Читать «Танкисты Великой Отечественной (сборник)» онлайн - страница 7

Дмитрий Федорович Лоза

Питались мы по-разному, в зависимости от времени года. Основная еда — овощи. Мясо было только осенью, когда шел забой скота. Мать ходила на рынок, выбирала, а дома делала пельмени. Делала она их много, замораживала, и потом по праздникам мы их ели. Это был самый большой деликатес. Правда, мука была черная, ржаная, но все равно пельмени были вкуснейшие. Самый тяжелый период — это, конечно, весна. Картошка на исходе, она уже теряет свои качества, хотя хранение было хорошо налажено, капуста тоже вялая становится — есть нечего. Как только сошел снег, начинается сбор трав — крапива шла вместо капусты. Из нее делали похлебку, замешивая с мукой. Потом ягоды пошли, грибы. Летом еда была более разнообразная, но не жирная. Фактически летом мы жили «на подножном корму», — только хлеб мать пекла. Ловили рыбу, а в 12 лет мне дядя подарил берданку 16-го калибра. Вместо дроби использовали рубленую проволоку, а вместо пороха — счищенную с головок спичек селитру. Ружье я потом продал, а на вырученные деньги купил в магазине краковскую колбасу — помню, как делил ее на кусочки, растянув удовольствие на несколько дней.
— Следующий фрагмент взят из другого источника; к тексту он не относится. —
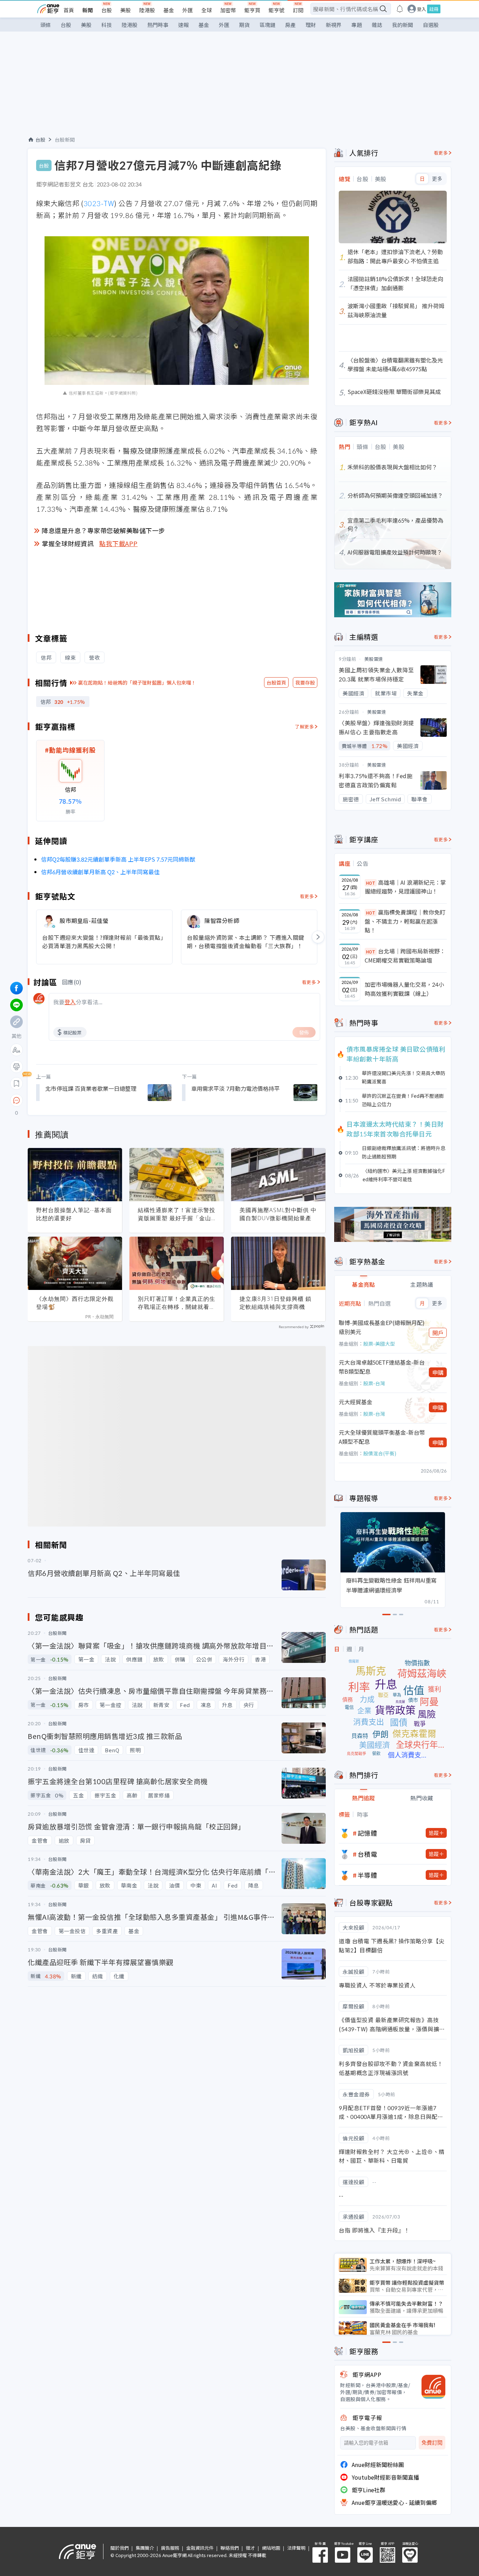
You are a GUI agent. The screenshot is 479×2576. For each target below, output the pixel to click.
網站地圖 (271, 2547)
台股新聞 (65, 139)
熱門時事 (157, 24)
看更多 (307, 896)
Кстати сказать, в магазинах, кроме нее и некоторых консервов, тоже ничего не было. Чай мы пили то малиновый, то свекольный. Редко мать нарубит каждому по кусочку сахара, и мы пьем его вприкуску. Сахар был для нас редкость, а конфет мы вообще никаких не ели.
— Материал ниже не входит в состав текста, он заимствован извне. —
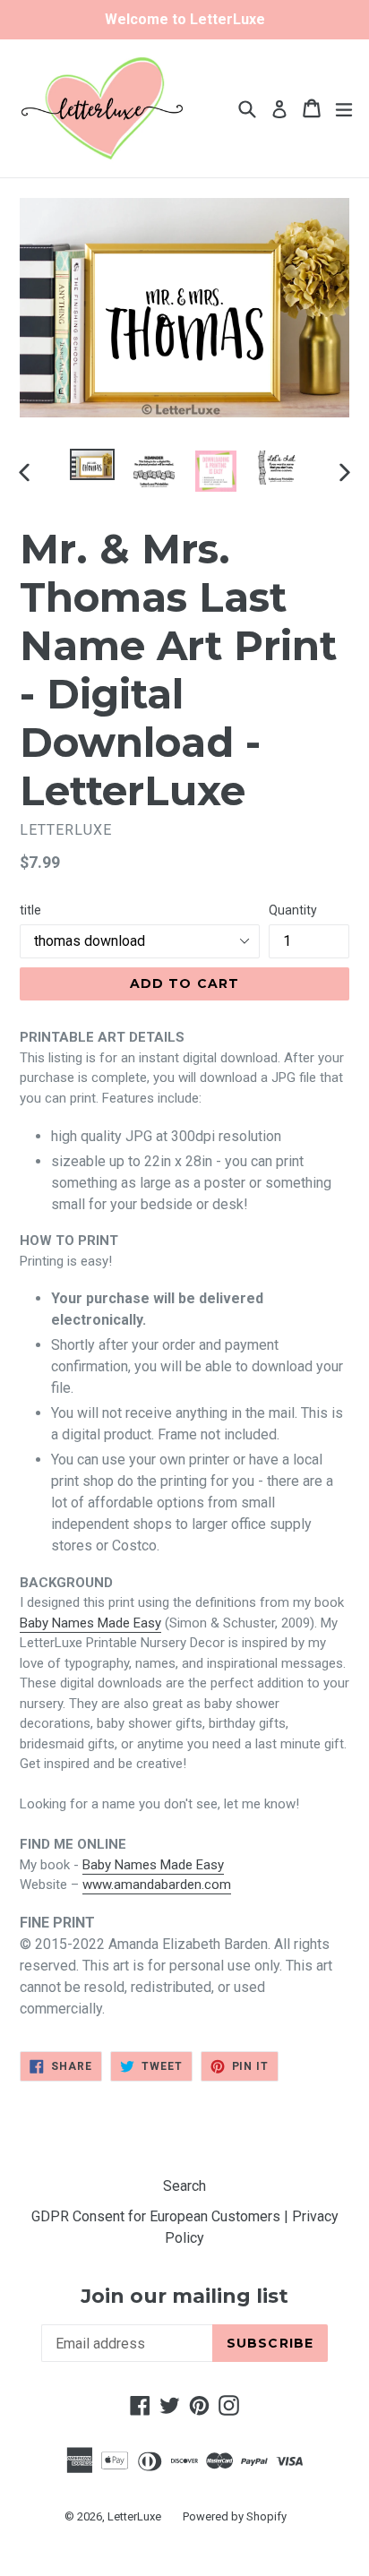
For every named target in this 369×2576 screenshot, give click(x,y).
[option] (92, 464)
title (30, 910)
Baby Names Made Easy (90, 1623)
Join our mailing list (184, 2296)
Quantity (293, 910)
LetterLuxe (134, 2516)
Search (184, 2185)
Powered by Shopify (235, 2516)
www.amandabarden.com (156, 1884)
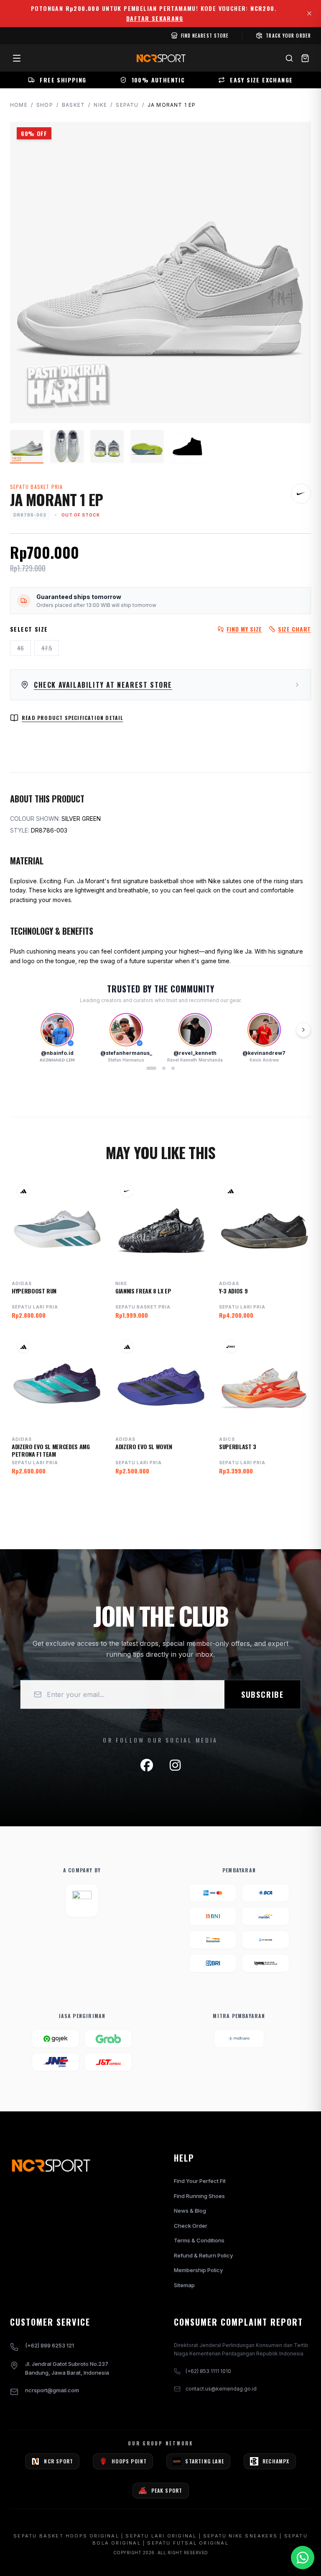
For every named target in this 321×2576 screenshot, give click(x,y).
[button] (151, 1068)
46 (20, 647)
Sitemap (184, 2285)
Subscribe (262, 1694)
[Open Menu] (16, 58)
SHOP (44, 105)
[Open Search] (289, 58)
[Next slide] (303, 1029)
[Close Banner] (309, 13)
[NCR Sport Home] (160, 58)
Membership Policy (198, 2270)
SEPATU (127, 105)
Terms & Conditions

Пока было ружье, каждый выходной я ходил или на утку, или на зайцев. Зимой я всегда упряжку делал: с вечера ловил на рынке пару-тройку бездомных собак, а утром запрягу их, а свою собаку Грауса (помесь сеттера и лайки) ставлю сзади и на них натравливаю. Он за ними летит, они от него — и несут меня. Потом я их отпускаю, а он со мной ходит. Те собаки в стороне, но нас сопровождают. Я как-то зайца подбил, мой бросился за ним, и эти голодные тоже. Поймали зайца и как начали его рвать! Я на лыжах за ними! Пока добежал, они зайца изодрали. Но я все равно его взял — семья у нас большая. Обратно меня уже только Граус тащит — тихонько, но тащит. Собака была исключительно сильная и умная. Два волка ее взять не могли! Дом-то был на окраине. Ночью просыпаемся от стука в дверь. Прислушались — визг собачьей драки. Отец пальцем оттаял немножко окно: «Волки!» Я схватил свою берданку, зарядил, отец схватил топор. Говорю: «Я крикну, потом открою дверь». Открыли — там два волка. Я выстрелил, они убежали в поле. У Грауса были порваны все уши, но взять они его не смогли!
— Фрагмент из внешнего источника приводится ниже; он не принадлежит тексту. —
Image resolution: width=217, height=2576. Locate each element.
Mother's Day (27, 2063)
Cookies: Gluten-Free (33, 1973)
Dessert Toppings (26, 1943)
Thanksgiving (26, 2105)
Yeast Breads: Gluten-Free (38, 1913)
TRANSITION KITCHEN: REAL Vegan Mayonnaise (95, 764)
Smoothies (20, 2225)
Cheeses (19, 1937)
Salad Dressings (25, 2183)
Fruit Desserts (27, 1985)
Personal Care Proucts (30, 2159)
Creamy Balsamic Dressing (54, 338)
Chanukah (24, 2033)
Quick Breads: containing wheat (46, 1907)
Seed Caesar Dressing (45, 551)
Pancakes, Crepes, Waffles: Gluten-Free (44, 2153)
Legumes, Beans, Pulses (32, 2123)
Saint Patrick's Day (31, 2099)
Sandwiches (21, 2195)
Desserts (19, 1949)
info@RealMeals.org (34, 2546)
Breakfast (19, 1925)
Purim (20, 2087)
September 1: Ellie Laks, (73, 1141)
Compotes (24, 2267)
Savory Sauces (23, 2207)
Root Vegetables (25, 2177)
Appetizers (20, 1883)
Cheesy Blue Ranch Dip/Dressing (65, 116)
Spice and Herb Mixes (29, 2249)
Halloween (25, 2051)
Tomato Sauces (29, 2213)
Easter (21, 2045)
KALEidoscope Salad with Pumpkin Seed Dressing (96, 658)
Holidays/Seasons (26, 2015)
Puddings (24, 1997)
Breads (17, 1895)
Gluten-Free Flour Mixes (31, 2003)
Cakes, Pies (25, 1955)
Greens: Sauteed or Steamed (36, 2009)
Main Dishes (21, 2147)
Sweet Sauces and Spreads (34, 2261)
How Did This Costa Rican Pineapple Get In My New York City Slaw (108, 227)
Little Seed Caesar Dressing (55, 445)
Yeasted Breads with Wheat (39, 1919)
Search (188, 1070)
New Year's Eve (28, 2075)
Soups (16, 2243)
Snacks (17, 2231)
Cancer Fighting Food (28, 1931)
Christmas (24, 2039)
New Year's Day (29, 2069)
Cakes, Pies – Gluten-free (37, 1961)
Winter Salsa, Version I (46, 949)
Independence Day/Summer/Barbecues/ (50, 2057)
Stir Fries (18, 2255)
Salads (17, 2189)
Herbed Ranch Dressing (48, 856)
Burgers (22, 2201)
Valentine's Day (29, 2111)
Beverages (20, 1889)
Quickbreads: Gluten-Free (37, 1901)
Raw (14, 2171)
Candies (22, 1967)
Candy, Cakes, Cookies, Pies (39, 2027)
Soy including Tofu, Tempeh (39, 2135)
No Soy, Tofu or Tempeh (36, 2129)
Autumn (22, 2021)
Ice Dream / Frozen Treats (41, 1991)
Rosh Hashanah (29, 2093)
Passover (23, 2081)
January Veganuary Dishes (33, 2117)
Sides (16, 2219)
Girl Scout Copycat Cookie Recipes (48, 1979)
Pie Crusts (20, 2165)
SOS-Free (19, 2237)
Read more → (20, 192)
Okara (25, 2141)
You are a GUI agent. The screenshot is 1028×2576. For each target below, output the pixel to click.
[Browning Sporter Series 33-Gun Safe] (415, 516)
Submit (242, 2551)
Была у него такая привычка: он любил ногами на грудь встать и языком подбородок лизать. Я уже стал погуливать, это где-то в 9–10-м классах. Один раз познакомился с девчонкой, хорошая такая девчонка. Вижу, он выскакивает, а ночи у нас светлые. Я кричу: «Граус!»: а он ей лапы на плечи положил, и она испугалась страшно, потеряла сознание. Я ей по щекам, — отошла, выругала меня и убежала. Я ему говорю: «Что же ты делаешь, от меня отбиваешь девчонок? Что тебе, сук, что ли, не хватает?» Он чувствовал свою вину — все понимал, когда я с ним разговаривал! Я понимал собаку, и она меня понимала.